合板やフローリング゙にはJASで基準値を定めたFC0(ホルムアルデヒド0.5mg/㍑以下)のグレードがあります。パーチクルボード・繊維板にはJIS規格E0~E2までのグレードがあり、壁紙については、自然素材の製品が多くあります。接着材を含め安全性を検討する必要があります。塗料、木材保存剤などにはこのような基準がなく、安全な材料を選ぼうとしても、何の目印もないのが現状で注意が必要です。現在(平成14年)、JIS規格の検討中。早い整備が必要です。
【豆知識】○ホルムアルデヒド拡散量はWHO基準 0.08ppm以下です。
近年、健康志向建材と称して多くの商品が市場に出ています。それぞれ、ノンフォルムとか低ホルムと宣伝していますが、ホルムアルデヒドが無い訳ではなく、含有量が基準値以下であることを理解し、ゼロホルマリンを選択するようにしたいですね。

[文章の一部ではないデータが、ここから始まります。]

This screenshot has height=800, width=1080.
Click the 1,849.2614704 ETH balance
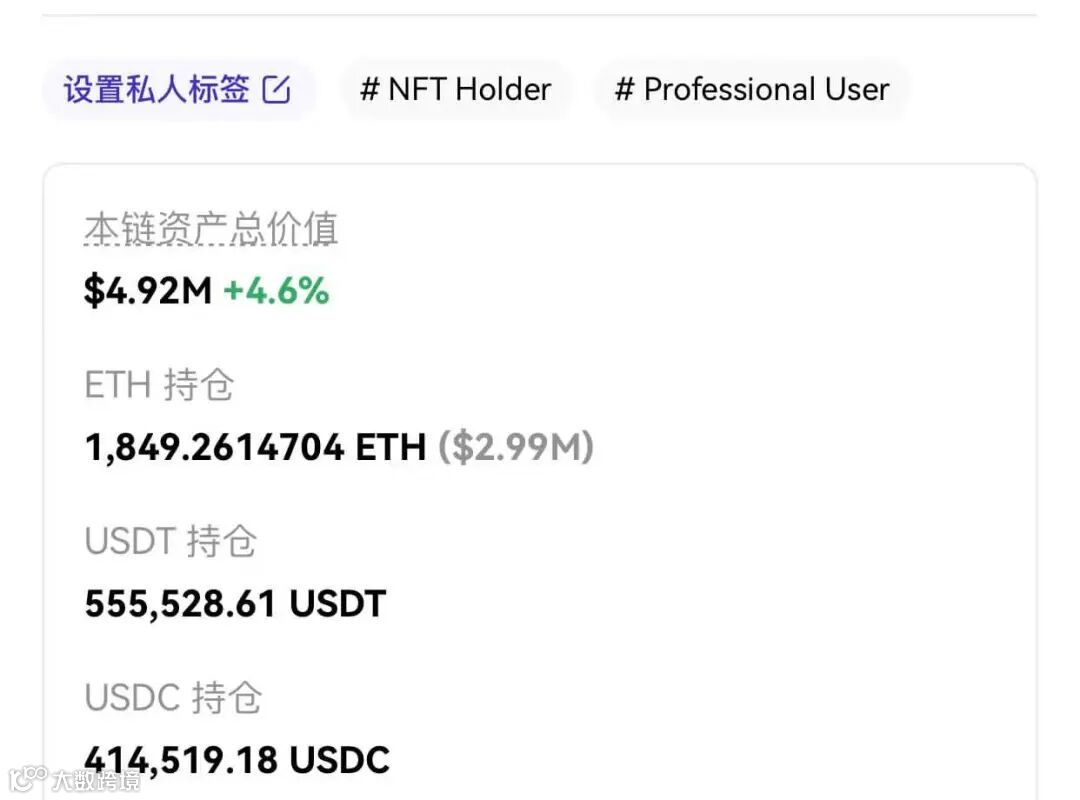point(256,447)
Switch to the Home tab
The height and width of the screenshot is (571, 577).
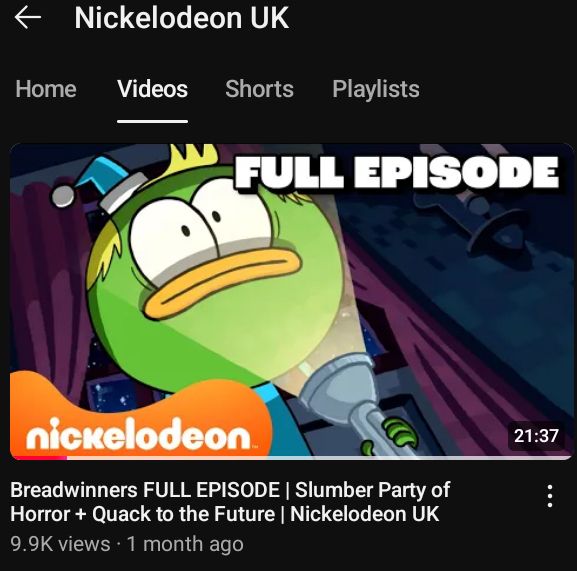(46, 89)
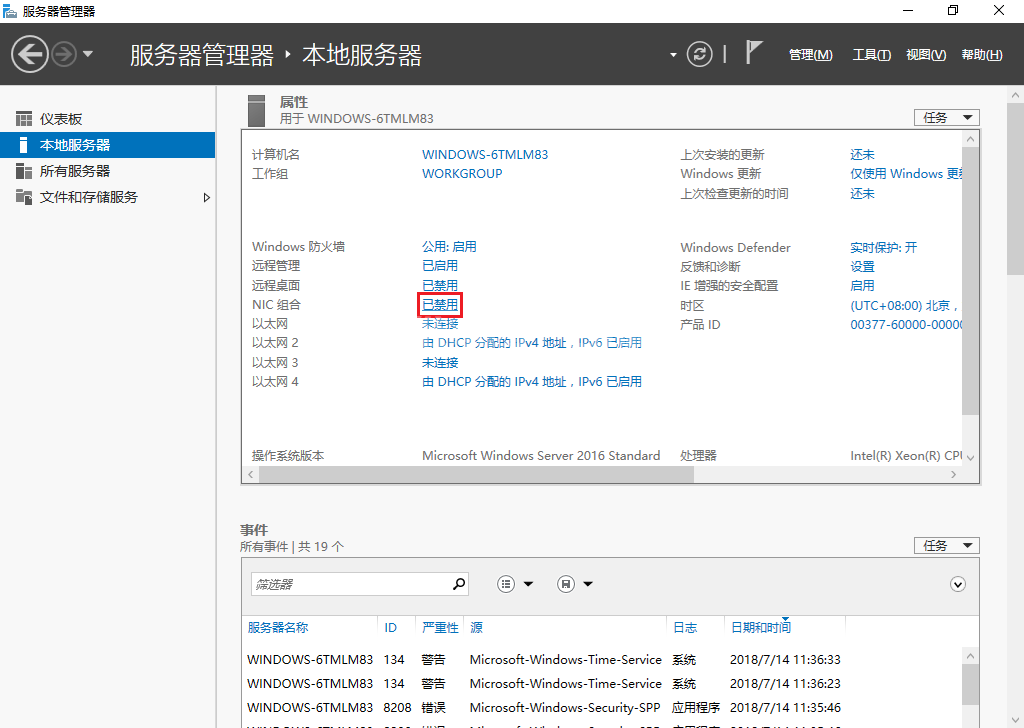Expand the 文件和存储服务 arrow
Image resolution: width=1024 pixels, height=728 pixels.
[207, 198]
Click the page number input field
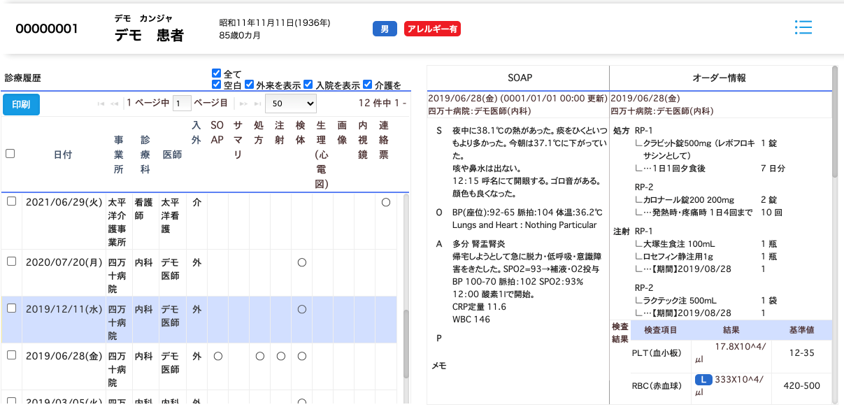The image size is (844, 414). pyautogui.click(x=182, y=103)
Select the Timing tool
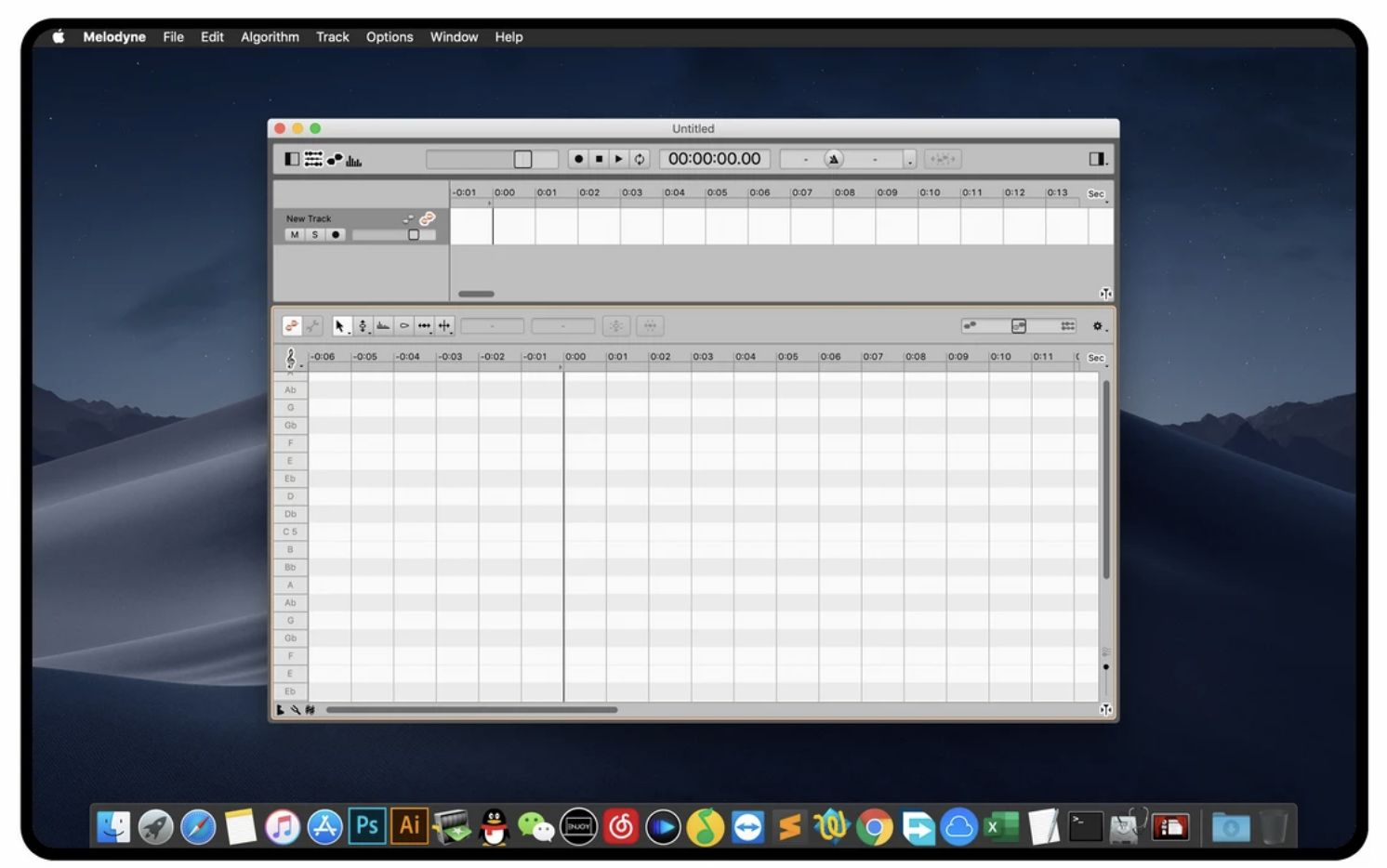 click(x=425, y=326)
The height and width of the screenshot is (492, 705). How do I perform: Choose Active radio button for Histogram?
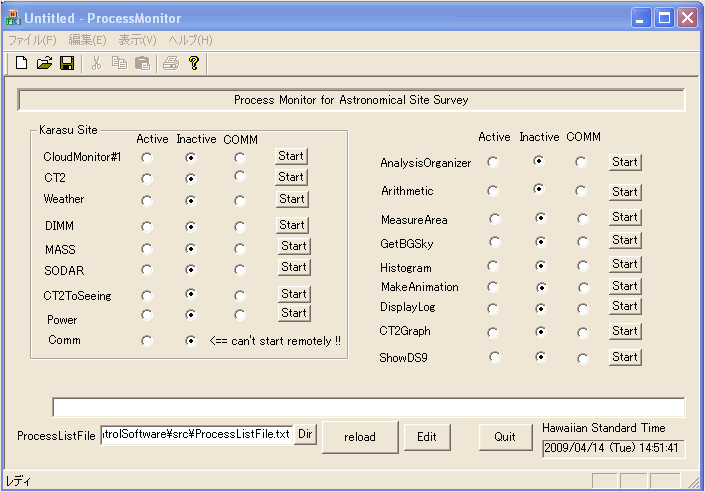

ノン・ホルムアルデヒドとはF-1の事でホルムアルデヒドは含まれます。また低ホルムアルデヒドとはF-2の事で、この合板を使って作った家では1ppmを超える数値が実際に測定されており、この合板を使うときは細心の注意が必要です。もし、ホルムアルデヒドを使わない合板の指定を受けたときにはノン・ホルムアルデヒドではなく、F-0を使用してください抗菌フロアはF-2規格相当品です。
※壁はコスト的には壁紙が安いのですが、フォルマリン有機リン系の可塑剤を使っているビニールクロスは駄目です。紙と布があるが紙クロスは防炎・防虫加工などしてあるものは当然有害です。